Tappi microdissezione sono stati inseriti in provette da microcentrifuga 0,5 ml contenente 50 uL di un tampone di lisi (7 M urea, 2 M tiourea, 4% w /v CHAPS, 65 mM DTT, 0,5% v /VTX-100, 40 mMTris-base, e completa inibitore della proteasi cocktail). Quindi le cellule sono state solubilizzati per inversione di tubi seguita da vortex-miscelazione per 1 min e breve impulso-centrifugazione a 12 000 × g. In seguito, i tessuti da più tappi (circa 800.000 ~ 1.000.000 di cellule) sono stati estratti nello stesso tampone di lisi fino sufficiente materiale era stato raccolto. I campioni sono stati centrifugati a 40.000 xg per 1 ora a 4 ° C. Ove necessario, supernatanti sono stati conservati a -80 ° C fino all'utilizzo.

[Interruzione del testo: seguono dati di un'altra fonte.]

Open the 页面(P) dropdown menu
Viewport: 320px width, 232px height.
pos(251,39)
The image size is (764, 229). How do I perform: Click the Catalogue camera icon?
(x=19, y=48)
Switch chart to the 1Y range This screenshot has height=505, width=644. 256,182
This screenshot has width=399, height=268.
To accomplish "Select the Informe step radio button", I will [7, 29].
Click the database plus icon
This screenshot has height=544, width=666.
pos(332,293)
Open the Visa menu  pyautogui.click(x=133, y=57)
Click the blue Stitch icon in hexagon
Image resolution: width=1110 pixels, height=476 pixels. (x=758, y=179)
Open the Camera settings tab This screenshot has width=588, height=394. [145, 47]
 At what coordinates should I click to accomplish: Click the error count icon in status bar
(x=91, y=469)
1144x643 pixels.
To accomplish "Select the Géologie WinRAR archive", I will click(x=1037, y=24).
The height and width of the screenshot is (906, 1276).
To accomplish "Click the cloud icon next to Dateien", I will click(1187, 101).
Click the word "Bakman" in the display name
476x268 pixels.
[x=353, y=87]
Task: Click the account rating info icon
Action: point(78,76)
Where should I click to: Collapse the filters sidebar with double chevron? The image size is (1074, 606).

La concentrazione proteica è stata determinata con il metodo di Bradford.
2-DE
Il primo-dimensionale focalizzazione isoelettrica (IEF) è stata effettuata sulla Pharmacia Immobiline IPG DryStrip sistema (Uppsala, Svezia). Per la prima dimensione di elettroforesi, i campioni contenenti 60 proteine ​​ug per i gel di analisi sono stati diluiti a 250 uL di una soluzione di reidratazione (7 M urea, 2% w /v CHAPS, 50 mM DTT, 0,5% v /v tampone di IPG (pH 3-10 non lineare), e traccia blu di bromofenolo) prima del caricamento su 13 cm strisce IPG (pH3-10 non lineari). IEF è stata poi effettuata utilizzando unità elettroforesi IPGphor secondo le istruzioni del produttore. Successivamente, le strisce sono state equilibrate con una soluzione (6 M urea, 30% v /v di glicerolo, 2% w /v SDS, 50 mM Tris-HCl, pH 8.8), ridotti con 1% w /v DTT per 15 min e alchilata con 2,5% w /v iodoacetamide per 15 min. Strisce furono lavate in tampone di elettroforesi (25 di base mM Tris, 192 mM glicina, e 0,1% w /v SDS), applicato al 11% di gel di acrilamide e sigillati con agarosio fuso (0,5% w /v agarosio in tampone di elettroforesi contenente un traccia di blu di bromofenolo). SDS-PAGE è stata effettuata utilizzando Hoefer SE 600 camere verticali e tampone Tris-glicina (25 mM Tris e 192 mM glicina) contenente 0,1% w /v SDS, con la separazione iniziale a una costante 10 mA /gel per 30 minuti seguito da 20 mA /gel. La seconda dimensione SDS-PAGE è stata sviluppata finché il marker colorante blu di bromofenolo ha raggiunto il fondo del gel. Il tempo totale di esecuzione era tipicamente 4 a 4,5 ore. Gel sono stati fissati in 10% v /v di acido acetico, 40% v /v di etanolo prima sensibilizzazione per 30 minuti in un tampone contenente 30% v /v di etanolo, 0,2% w /v tiosolfato di sodio e 0,83 M acetato di sodio. Questo è stato seguito da tre lavaggi 15 min in acqua deionizzata. Le proteine ​​sono state poi colorate con 0,1% w /v di nitrato d'argento per 20 minuti, lavate due volte in acqua deionizzata per 1 min, e sviluppati in 2.5% w /v contenente carbonato di sodio 0,04% v /v di formaldeide (soluzione 37%). Lo sviluppo è stato interrotto con 1% v /v di acido acetico, ei gel sono stati lavati tre volte in acqua.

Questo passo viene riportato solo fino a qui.